ACTIVITY
Your copy of the listing must be exact and must hold no images.

MATERIAL PROVIDED
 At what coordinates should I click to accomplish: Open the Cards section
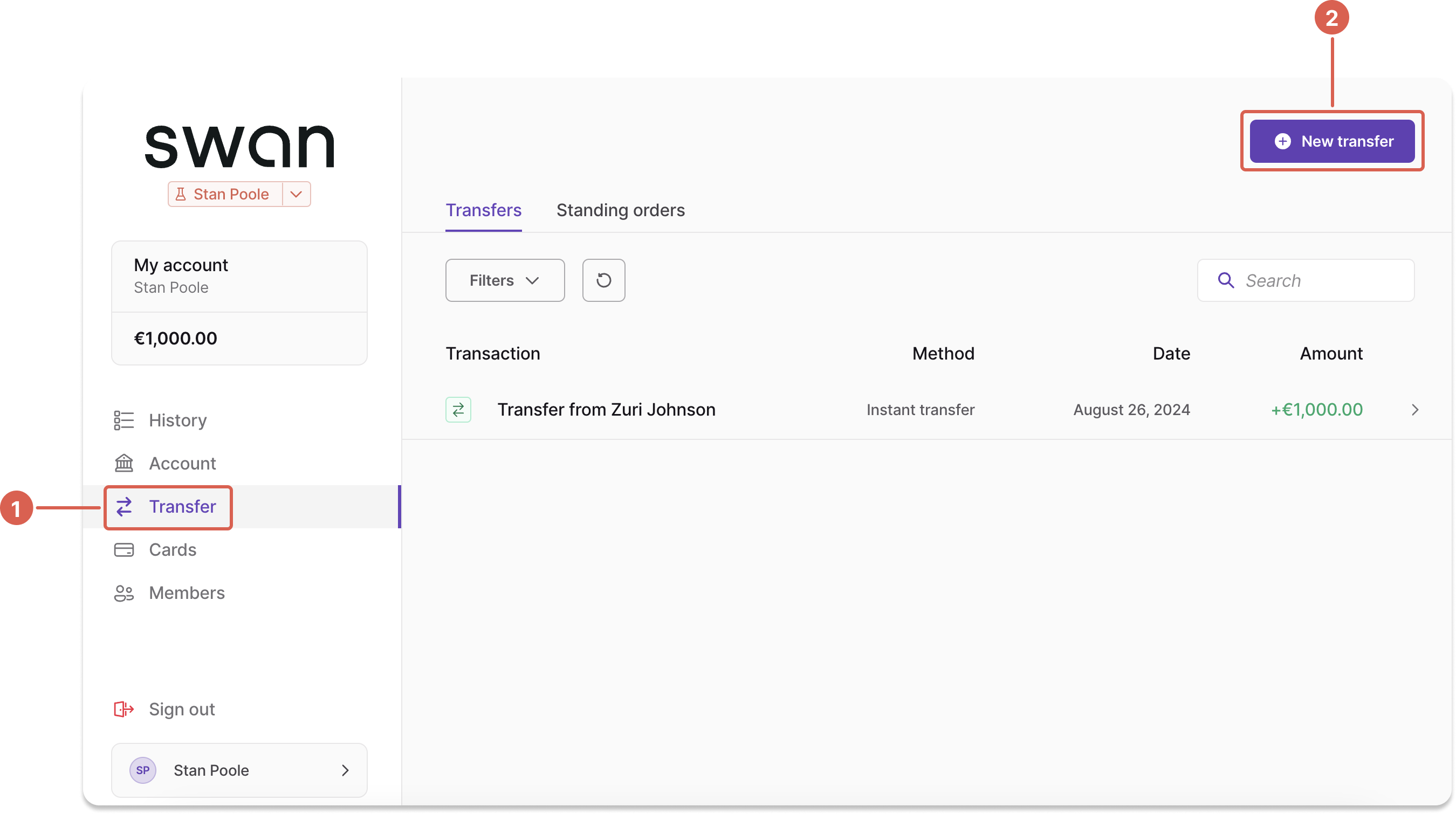coord(172,550)
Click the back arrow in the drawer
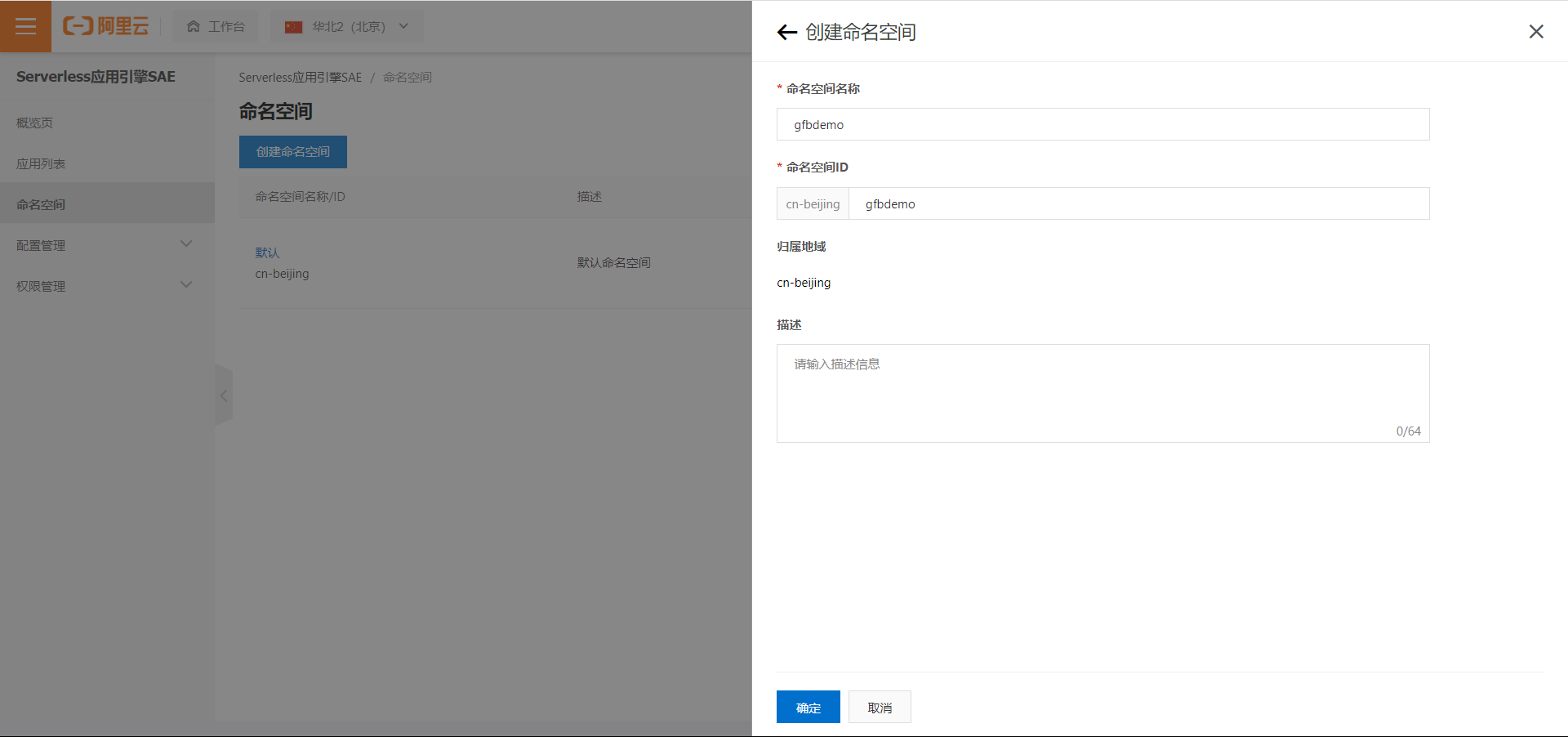Viewport: 1568px width, 737px height. 786,32
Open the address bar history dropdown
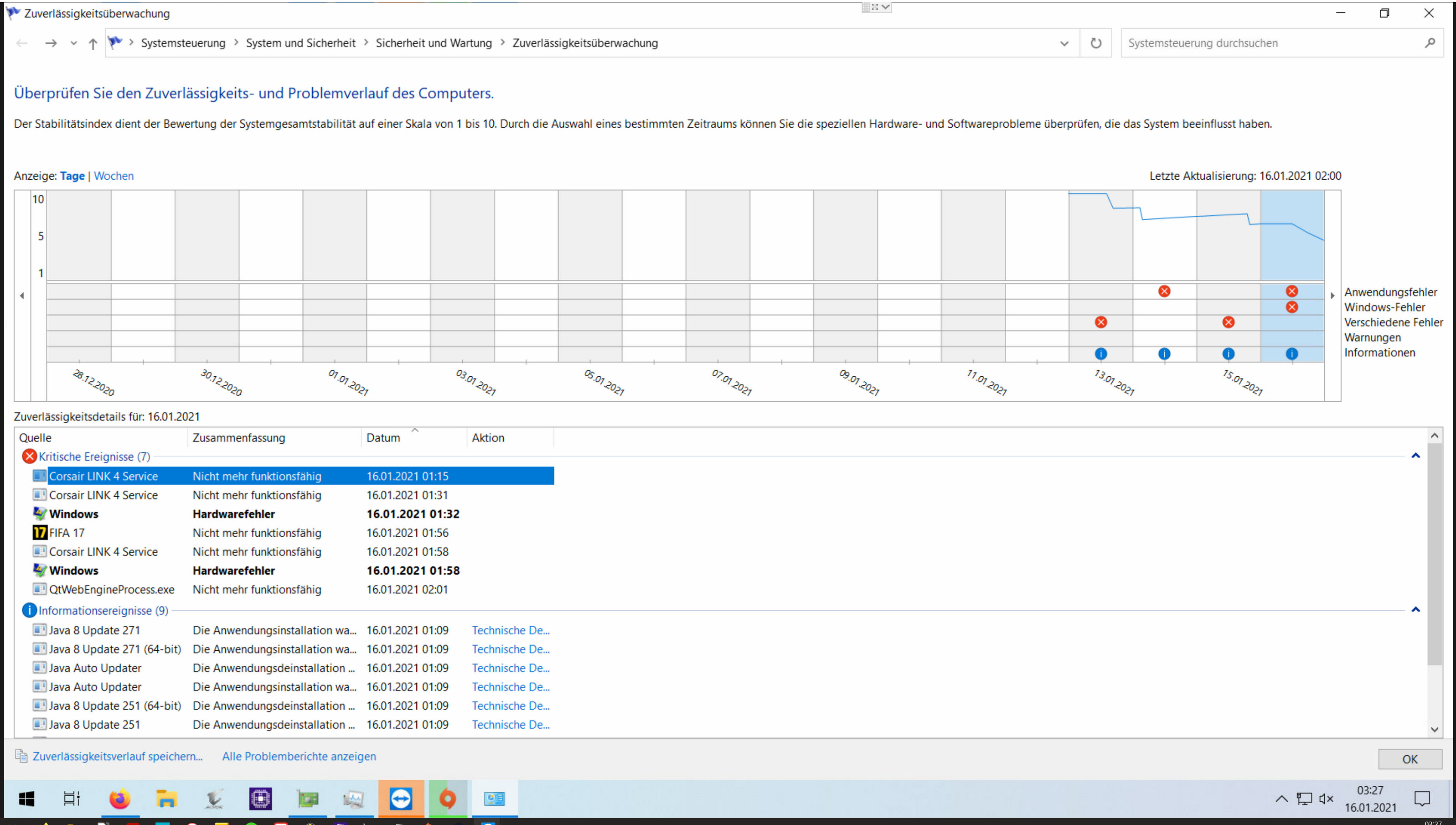 (x=1064, y=43)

ANSWER BOX
 At what coordinates should I click to accomplish: Open the Cards section
coord(172,550)
Click the back arrow in the drawer
Viewport: 1568px width, 737px height. 786,32
Open the address bar history dropdown
 (x=1064, y=43)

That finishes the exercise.